-- Entries provided start --

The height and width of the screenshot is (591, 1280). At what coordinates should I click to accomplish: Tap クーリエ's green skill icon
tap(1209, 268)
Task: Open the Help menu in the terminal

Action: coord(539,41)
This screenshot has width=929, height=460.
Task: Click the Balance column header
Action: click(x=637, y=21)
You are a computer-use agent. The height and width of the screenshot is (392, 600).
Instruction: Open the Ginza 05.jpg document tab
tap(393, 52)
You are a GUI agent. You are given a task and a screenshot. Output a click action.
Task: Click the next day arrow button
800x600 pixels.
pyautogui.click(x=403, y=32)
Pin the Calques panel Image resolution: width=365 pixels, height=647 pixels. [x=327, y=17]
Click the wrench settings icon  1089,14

-- Entries provided end --
-- Entries provided start --

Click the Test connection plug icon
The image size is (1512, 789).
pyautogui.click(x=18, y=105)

-- Entries provided end --
-- Entries provided start --

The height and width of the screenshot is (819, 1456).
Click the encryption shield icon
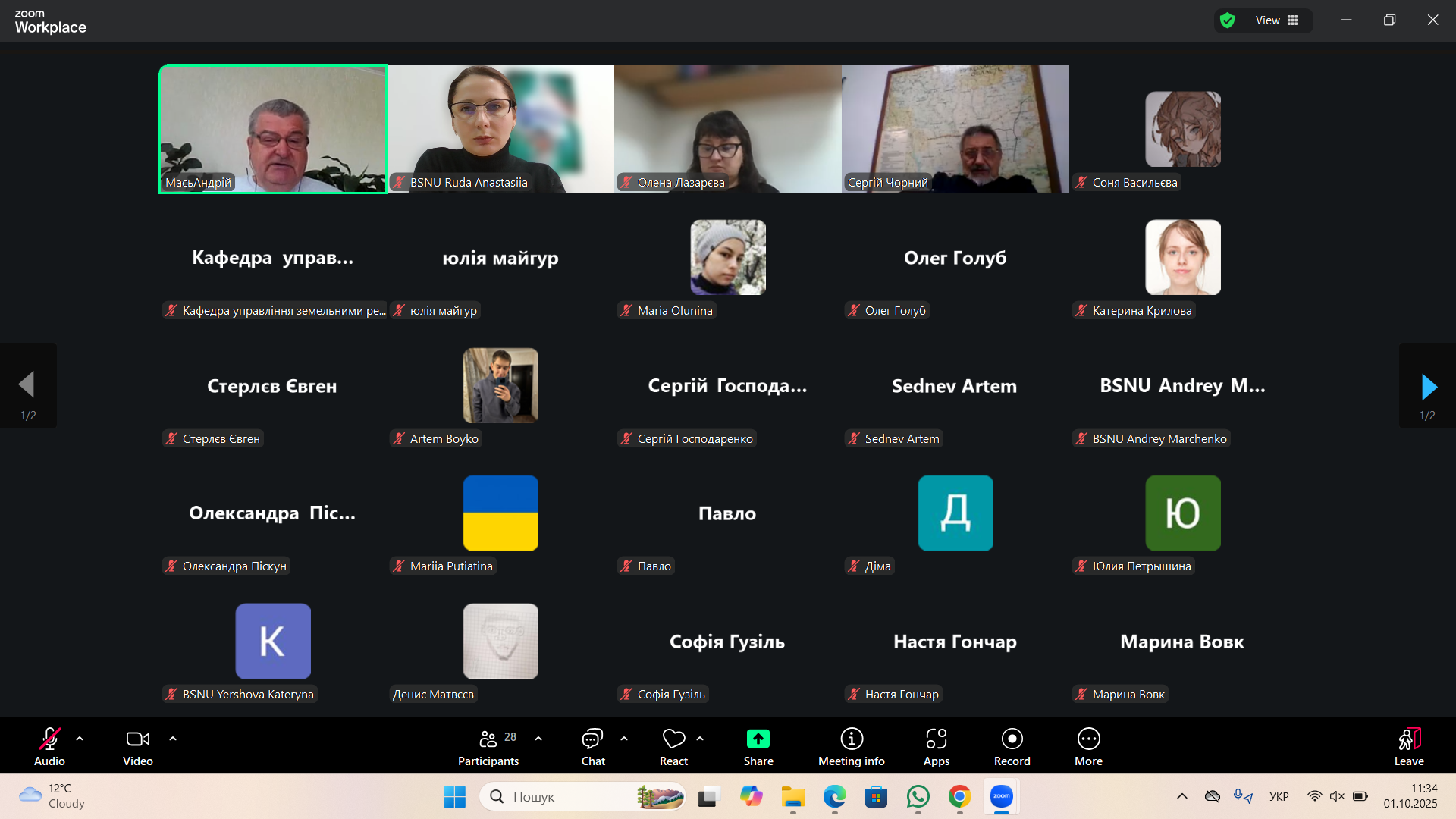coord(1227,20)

-- Entries provided end --

- **Your instructions**
Can you rewrite the lines of the listing, from the line that contains "You are a computer-use" through the line that contains "Click the wrench" (both included), as a Markdown table with columns "Row" and "Line", skipping any blank lines?

- **Answer to the problem**
| Row | Line |
|---|---|
| 1 | You are a computer-use agent. The height and width of the screenshot is (392, 600). |
| 2 | Instruction: Open the Ginza 05.jpg document tab |
| 3 | tap(393, 52) |
| 4 | You are a GUI agent. You are given a task and a screenshot. Output a click action. |
| 5 | Task: Click the next day arrow button |
| 6 | 800x600 pixels. |
| 7 | pyautogui.click(x=403, y=32) |
| 8 | Pin the Calques panel Image resolution: width=365 pixels, height=647 pixels. [x=327, y=17] |
| 9 | Click the wrench settings icon  1089,14 |